→ **What you need to do**: Omit the pictures and retype only the lines from the one containing "Task: Switch chart currency to USD" through the end of the listing, both ends included.

→ **Provided entries**:
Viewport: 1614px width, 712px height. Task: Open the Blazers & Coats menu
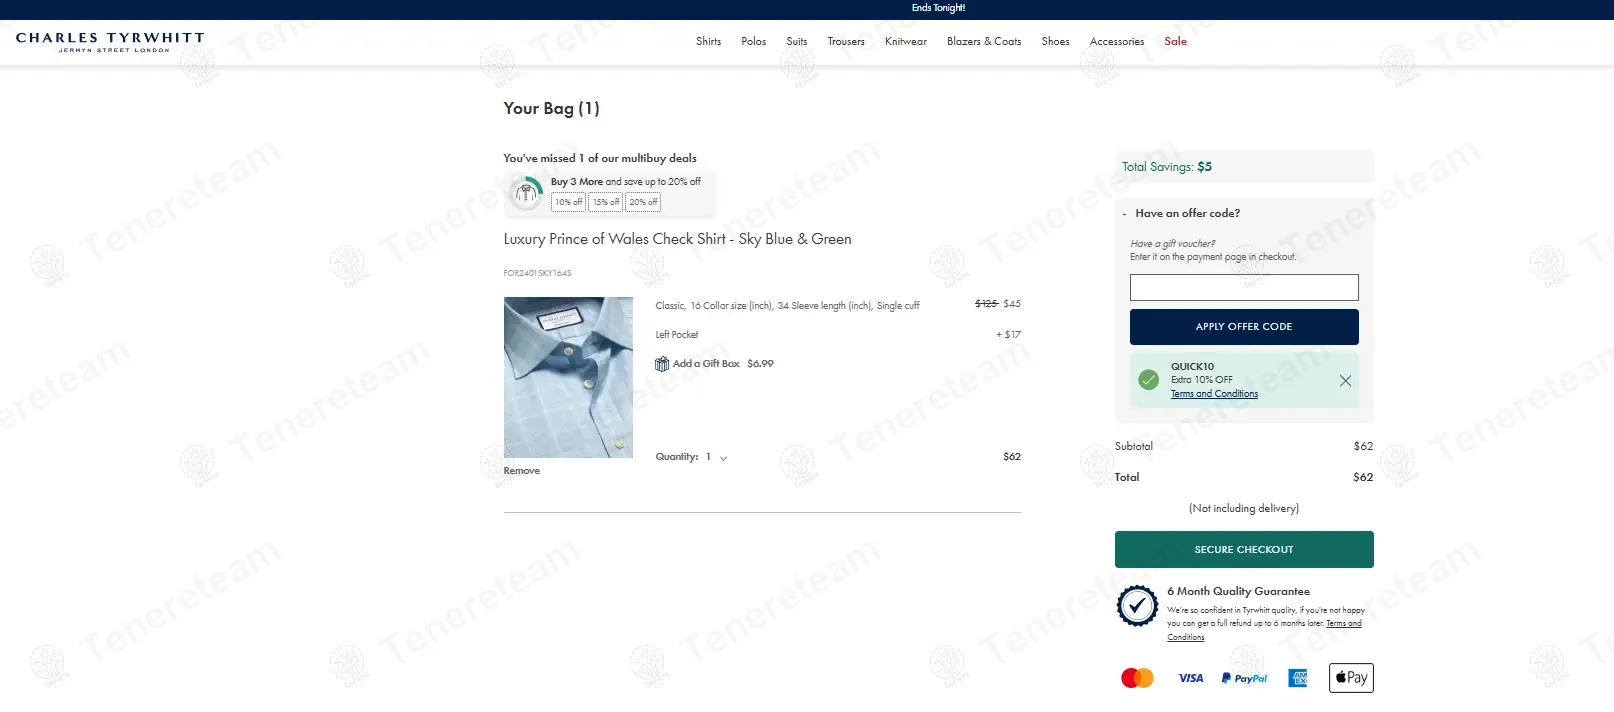(984, 41)
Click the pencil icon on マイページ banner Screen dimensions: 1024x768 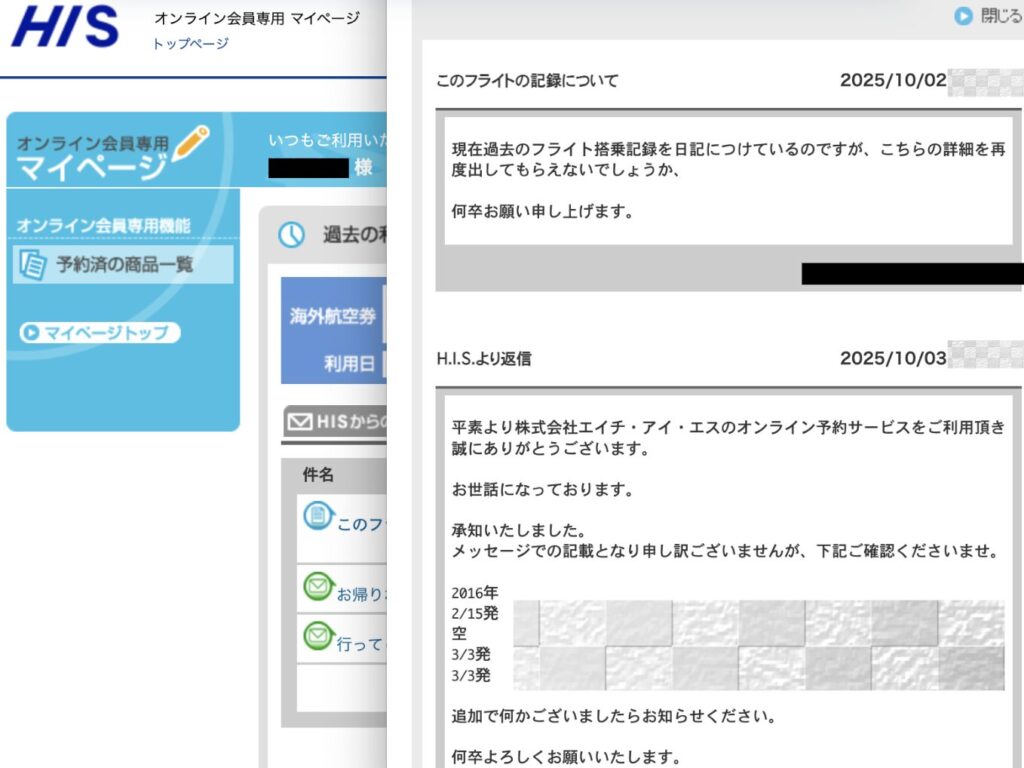point(191,143)
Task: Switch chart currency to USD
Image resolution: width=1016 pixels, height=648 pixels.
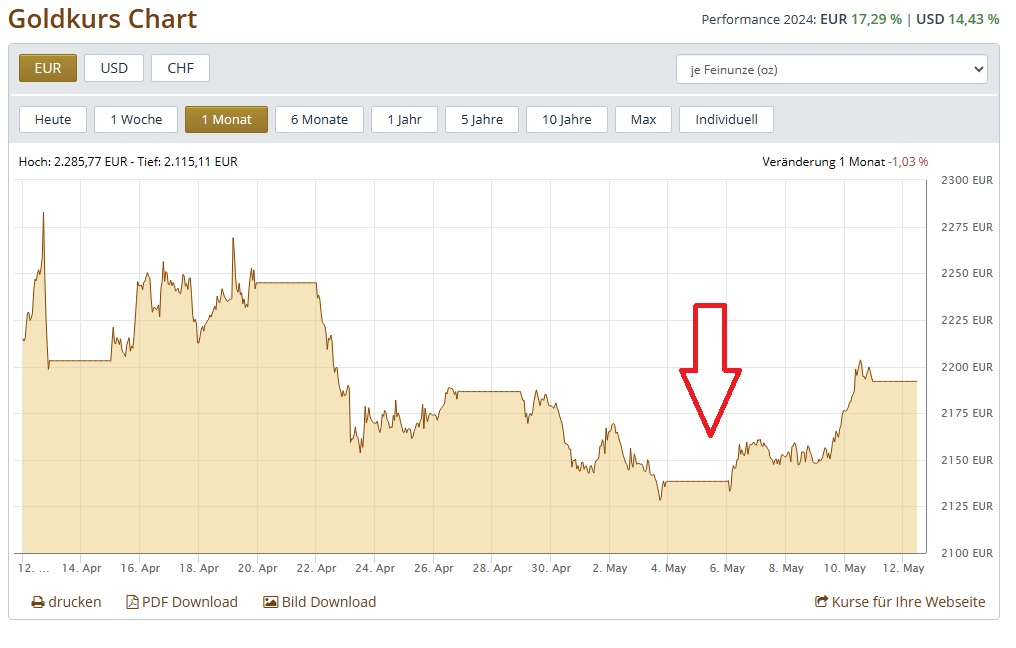Action: 114,68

→ **Answer space**:
Task: Switch chart currency to USD
Image resolution: width=1016 pixels, height=648 pixels.
Action: 114,68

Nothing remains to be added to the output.